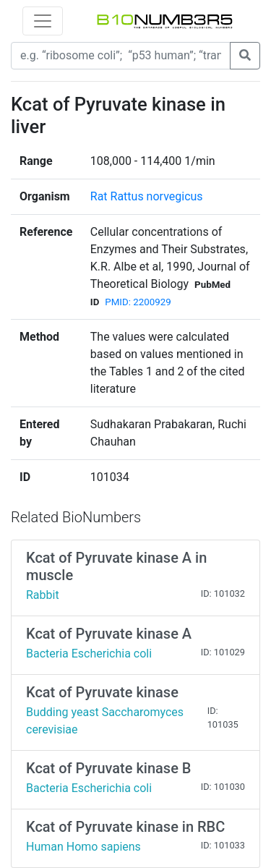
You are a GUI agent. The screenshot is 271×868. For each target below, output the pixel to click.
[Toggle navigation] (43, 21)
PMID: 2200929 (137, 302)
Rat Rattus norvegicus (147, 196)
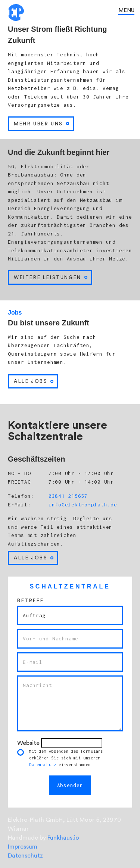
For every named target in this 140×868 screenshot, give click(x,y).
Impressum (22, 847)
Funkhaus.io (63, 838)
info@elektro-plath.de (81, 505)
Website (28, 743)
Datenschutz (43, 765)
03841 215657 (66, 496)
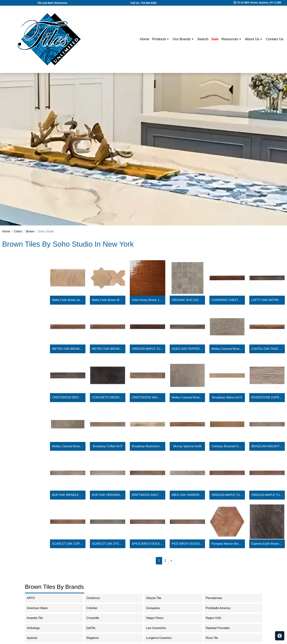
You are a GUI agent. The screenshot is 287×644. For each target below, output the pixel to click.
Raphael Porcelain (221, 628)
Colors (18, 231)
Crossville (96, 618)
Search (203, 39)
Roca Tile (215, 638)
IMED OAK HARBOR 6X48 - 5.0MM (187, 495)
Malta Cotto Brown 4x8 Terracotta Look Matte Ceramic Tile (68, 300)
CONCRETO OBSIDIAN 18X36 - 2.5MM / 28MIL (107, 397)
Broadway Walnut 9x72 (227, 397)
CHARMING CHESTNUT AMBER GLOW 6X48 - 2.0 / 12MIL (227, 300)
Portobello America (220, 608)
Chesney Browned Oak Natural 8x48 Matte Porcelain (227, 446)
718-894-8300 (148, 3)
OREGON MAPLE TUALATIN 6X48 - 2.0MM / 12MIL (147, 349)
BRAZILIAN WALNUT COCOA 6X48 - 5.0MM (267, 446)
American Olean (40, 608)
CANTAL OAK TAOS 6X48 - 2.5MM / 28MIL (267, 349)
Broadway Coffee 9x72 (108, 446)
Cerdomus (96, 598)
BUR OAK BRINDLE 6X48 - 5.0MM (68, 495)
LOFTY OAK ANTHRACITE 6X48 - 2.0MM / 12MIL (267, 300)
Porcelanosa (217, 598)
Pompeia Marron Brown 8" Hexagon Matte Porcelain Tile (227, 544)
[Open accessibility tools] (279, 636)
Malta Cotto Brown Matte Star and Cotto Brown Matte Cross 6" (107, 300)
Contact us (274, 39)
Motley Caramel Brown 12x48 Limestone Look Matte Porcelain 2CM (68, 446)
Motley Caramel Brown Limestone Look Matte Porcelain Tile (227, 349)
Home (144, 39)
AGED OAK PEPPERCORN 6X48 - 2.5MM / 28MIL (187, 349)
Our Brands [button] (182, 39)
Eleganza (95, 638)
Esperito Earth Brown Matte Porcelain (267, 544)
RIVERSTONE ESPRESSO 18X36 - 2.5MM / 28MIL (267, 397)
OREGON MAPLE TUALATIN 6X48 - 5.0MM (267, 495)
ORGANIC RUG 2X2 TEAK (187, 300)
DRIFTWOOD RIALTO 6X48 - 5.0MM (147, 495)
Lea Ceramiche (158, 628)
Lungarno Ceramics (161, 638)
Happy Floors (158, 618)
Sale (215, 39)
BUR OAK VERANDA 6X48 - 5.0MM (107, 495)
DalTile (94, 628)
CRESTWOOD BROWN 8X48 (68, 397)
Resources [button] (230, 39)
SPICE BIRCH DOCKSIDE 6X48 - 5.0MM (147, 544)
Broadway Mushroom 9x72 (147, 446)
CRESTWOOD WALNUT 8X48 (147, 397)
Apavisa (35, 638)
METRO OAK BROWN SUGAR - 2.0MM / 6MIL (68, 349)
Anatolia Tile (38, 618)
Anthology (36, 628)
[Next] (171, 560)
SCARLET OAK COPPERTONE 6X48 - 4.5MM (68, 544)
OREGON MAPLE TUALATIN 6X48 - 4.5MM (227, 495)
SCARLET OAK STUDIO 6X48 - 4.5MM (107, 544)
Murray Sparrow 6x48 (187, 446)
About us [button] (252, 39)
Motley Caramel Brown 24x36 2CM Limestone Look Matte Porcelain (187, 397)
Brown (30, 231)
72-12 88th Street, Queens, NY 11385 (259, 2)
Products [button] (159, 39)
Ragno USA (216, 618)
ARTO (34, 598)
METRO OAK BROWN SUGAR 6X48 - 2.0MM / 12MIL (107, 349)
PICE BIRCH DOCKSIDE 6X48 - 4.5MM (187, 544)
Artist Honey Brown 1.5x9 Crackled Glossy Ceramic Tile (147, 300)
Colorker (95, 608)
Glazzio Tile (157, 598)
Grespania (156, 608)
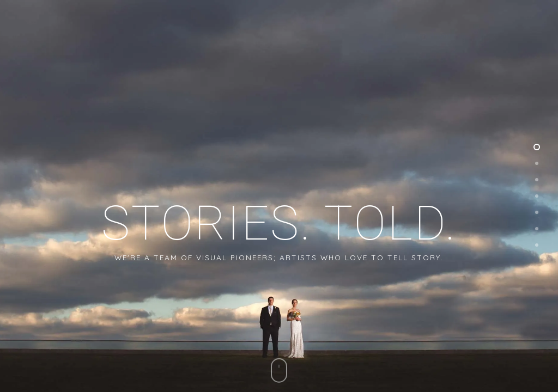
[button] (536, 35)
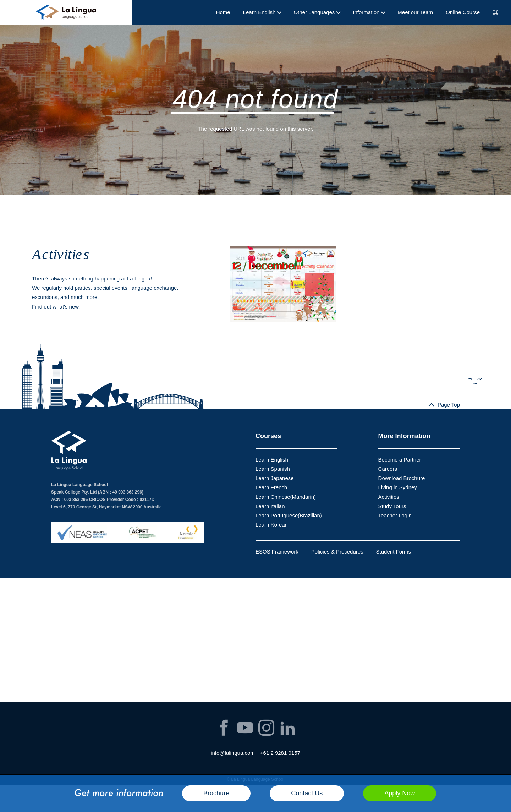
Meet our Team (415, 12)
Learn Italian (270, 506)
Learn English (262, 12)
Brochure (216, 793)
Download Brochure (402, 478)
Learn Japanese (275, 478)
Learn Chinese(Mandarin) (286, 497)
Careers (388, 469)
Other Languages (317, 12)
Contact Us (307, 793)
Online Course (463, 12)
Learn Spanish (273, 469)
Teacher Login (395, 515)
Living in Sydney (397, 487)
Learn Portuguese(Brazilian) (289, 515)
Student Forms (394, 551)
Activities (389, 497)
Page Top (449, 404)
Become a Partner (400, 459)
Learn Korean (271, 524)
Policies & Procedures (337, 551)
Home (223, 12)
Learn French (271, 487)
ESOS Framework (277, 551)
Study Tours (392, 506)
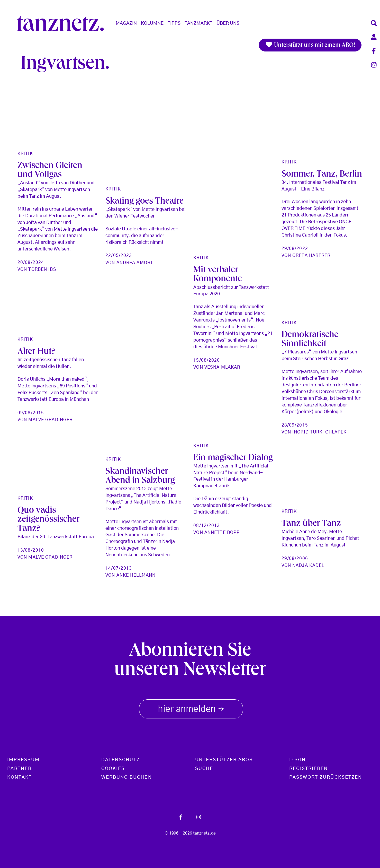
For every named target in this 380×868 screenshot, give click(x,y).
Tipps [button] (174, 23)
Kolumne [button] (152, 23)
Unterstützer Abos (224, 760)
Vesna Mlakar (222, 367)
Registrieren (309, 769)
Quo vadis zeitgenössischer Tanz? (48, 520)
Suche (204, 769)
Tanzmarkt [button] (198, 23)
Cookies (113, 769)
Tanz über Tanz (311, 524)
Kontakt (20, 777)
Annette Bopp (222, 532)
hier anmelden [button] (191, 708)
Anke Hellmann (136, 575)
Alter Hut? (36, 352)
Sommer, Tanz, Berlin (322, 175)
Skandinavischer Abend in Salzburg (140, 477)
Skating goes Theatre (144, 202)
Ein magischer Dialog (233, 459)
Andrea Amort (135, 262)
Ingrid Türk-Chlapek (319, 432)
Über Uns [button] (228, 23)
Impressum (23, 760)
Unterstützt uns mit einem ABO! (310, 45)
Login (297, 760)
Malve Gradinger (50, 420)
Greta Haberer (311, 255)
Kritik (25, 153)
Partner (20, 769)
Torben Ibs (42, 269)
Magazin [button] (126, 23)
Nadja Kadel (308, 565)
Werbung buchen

• **WORK REQUIRED**
Repeat all the items above word for word, leaving out the pictures.

• **CORRECT OUTPUT**
You are a GUI agent. The screenshot is 271×868. For each target below, output the pixel to click.
[Toggle navigation] (43, 21)
PMID: 2200929 (137, 302)
Rat Rattus norvegicus (147, 196)
For every named target in this 140×868 screenshot, give click(x,y).
Impressum (22, 847)
Funkhaus.io (63, 838)
info@elektro-plath.de (81, 505)
Website (28, 743)
Datenschutz (43, 765)
03841 215657 (66, 496)
You are a GUI agent. The screenshot is 287×644. For each target below, output the pixel to click.
Raphael Porcelain (221, 628)
Colors (18, 231)
Crossville (96, 618)
Search (203, 39)
Roca Tile (215, 638)
IMED OAK HARBOR 6X48 - 5.0MM (187, 495)
Malta Cotto Brown 4x8 Terracotta Look Matte Ceramic Tile (68, 300)
CONCRETO OBSIDIAN 18X36 - 2.5MM / 28MIL (107, 397)
Broadway Walnut 9x72 (227, 397)
CHARMING CHESTNUT AMBER GLOW 6X48 - 2.0 / 12MIL (227, 300)
Portobello America (220, 608)
Chesney Browned Oak Natural 8x48 Matte Porcelain (227, 446)
718-894-8300 (148, 3)
OREGON MAPLE TUALATIN 6X48 - 2.0MM / 12MIL (147, 349)
BRAZILIAN WALNUT COCOA 6X48 - 5.0MM (267, 446)
American Olean (40, 608)
CANTAL OAK TAOS 6X48 - 2.5MM / 28MIL (267, 349)
Broadway Coffee 9x72 (108, 446)
Cerdomus (96, 598)
BUR OAK BRINDLE 6X48 - 5.0MM (68, 495)
LOFTY OAK ANTHRACITE 6X48 - 2.0MM / 12MIL (267, 300)
Porcelanosa (217, 598)
Pompeia Marron Brown 8" Hexagon Matte Porcelain Tile (227, 544)
[Open accessibility tools] (279, 636)
Malta Cotto Brown Matte Star and Cotto Brown Matte Cross 6" (107, 300)
Contact us (274, 39)
Motley Caramel Brown 12x48 Limestone Look Matte Porcelain 2CM (68, 446)
Motley Caramel Brown Limestone Look Matte Porcelain Tile (227, 349)
Home (144, 39)
AGED OAK PEPPERCORN 6X48 - 2.5MM / 28MIL (187, 349)
Our Brands [button] (182, 39)
Eleganza (95, 638)
Esperito Earth Brown Matte Porcelain (267, 544)
RIVERSTONE ESPRESSO 18X36 - 2.5MM / 28MIL (267, 397)
OREGON MAPLE TUALATIN 6X48 - 5.0MM (267, 495)
ORGANIC RUG 2X2 TEAK (187, 300)
DRIFTWOOD RIALTO 6X48 - 5.0MM (147, 495)
Lea Ceramiche (158, 628)
Lungarno Ceramics (161, 638)
Happy Floors (158, 618)
Sale (215, 39)
BUR OAK VERANDA 6X48 - 5.0MM (107, 495)
DalTile (94, 628)
CRESTWOOD BROWN 8X48 (68, 397)
Resources [button] (230, 39)
SPICE BIRCH DOCKSIDE 6X48 - 5.0MM (147, 544)
Broadway Mushroom 9x72 (147, 446)
CRESTWOOD WALNUT 8X48 (147, 397)
Apavisa (35, 638)
METRO OAK BROWN SUGAR - 2.0MM / 6MIL (68, 349)
Anatolia Tile (38, 618)
Anthology (36, 628)
[Next] (171, 560)
SCARLET OAK COPPERTONE 6X48 - 4.5MM (68, 544)
OREGON MAPLE TUALATIN 6X48 - 4.5MM (227, 495)
SCARLET OAK STUDIO 6X48 - 4.5MM (107, 544)
Murray Sparrow 6x48 (187, 446)
About us [button] (252, 39)
Motley Caramel Brown 24x36 2CM Limestone Look Matte Porcelain (187, 397)
Brown (30, 231)
72-12 88th Street, Queens, NY 11385 (259, 2)
Products [button] (159, 39)
Ragno USA (216, 618)
ARTO (34, 598)
METRO OAK BROWN SUGAR 6X48 - 2.0MM / 12MIL (107, 349)
PICE BIRCH DOCKSIDE 6X48 - 4.5MM (187, 544)
Artist Honey Brown 1.5x9 Crackled Glossy Ceramic Tile (147, 300)
Colorker (95, 608)
Glazzio Tile (157, 598)
Grespania (156, 608)
[button] (536, 35)
Meet our Team (415, 12)
Learn Italian (270, 506)
Learn English (262, 12)
Brochure (216, 793)
Download Brochure (402, 478)
Learn Japanese (275, 478)
Learn Chinese(Mandarin) (286, 497)
Careers (388, 469)
Other Languages (317, 12)
Contact Us (307, 793)
Online Course (463, 12)
Learn Spanish (273, 469)
Teacher Login (395, 515)
Living in Sydney (397, 487)
Learn Portuguese(Brazilian) (289, 515)
Student Forms (394, 551)
Activities (389, 497)
Page Top (449, 404)
Become a Partner (400, 459)
Learn Korean (271, 524)
Policies & Procedures (337, 551)
Home (223, 12)
Learn French (271, 487)
ESOS Framework (277, 551)
Study Tours (392, 506)
For every named target in this 380×868 screenshot, give click(x,y).
Tipps [button] (174, 23)
Kolumne [button] (152, 23)
Unterstützer Abos (224, 760)
Vesna Mlakar (222, 367)
Registrieren (309, 769)
Quo vadis zeitgenössischer Tanz? (48, 520)
Suche (204, 769)
Tanzmarkt [button] (198, 23)
Cookies (113, 769)
Tanz über Tanz (311, 524)
Kontakt (20, 777)
Annette Bopp (222, 532)
hier anmelden [button] (191, 708)
Anke Hellmann (136, 575)
Alter Hut? (36, 352)
Sommer, Tanz, Berlin (322, 175)
Skandinavischer Abend in Salzburg (140, 477)
Skating goes Theatre (144, 202)
Ein magischer Dialog (233, 459)
Andrea Amort (135, 262)
Ingrid Türk-Chlapek (319, 432)
Über Uns [button] (228, 23)
Impressum (23, 760)
Unterstützt uns mit einem ABO! (310, 45)
Login (297, 760)
Malve Gradinger (50, 420)
Greta Haberer (311, 255)
Kritik (25, 153)
Partner (20, 769)
Torben Ibs (42, 269)
Magazin [button] (126, 23)
Nadja Kadel (308, 565)
Werbung buchen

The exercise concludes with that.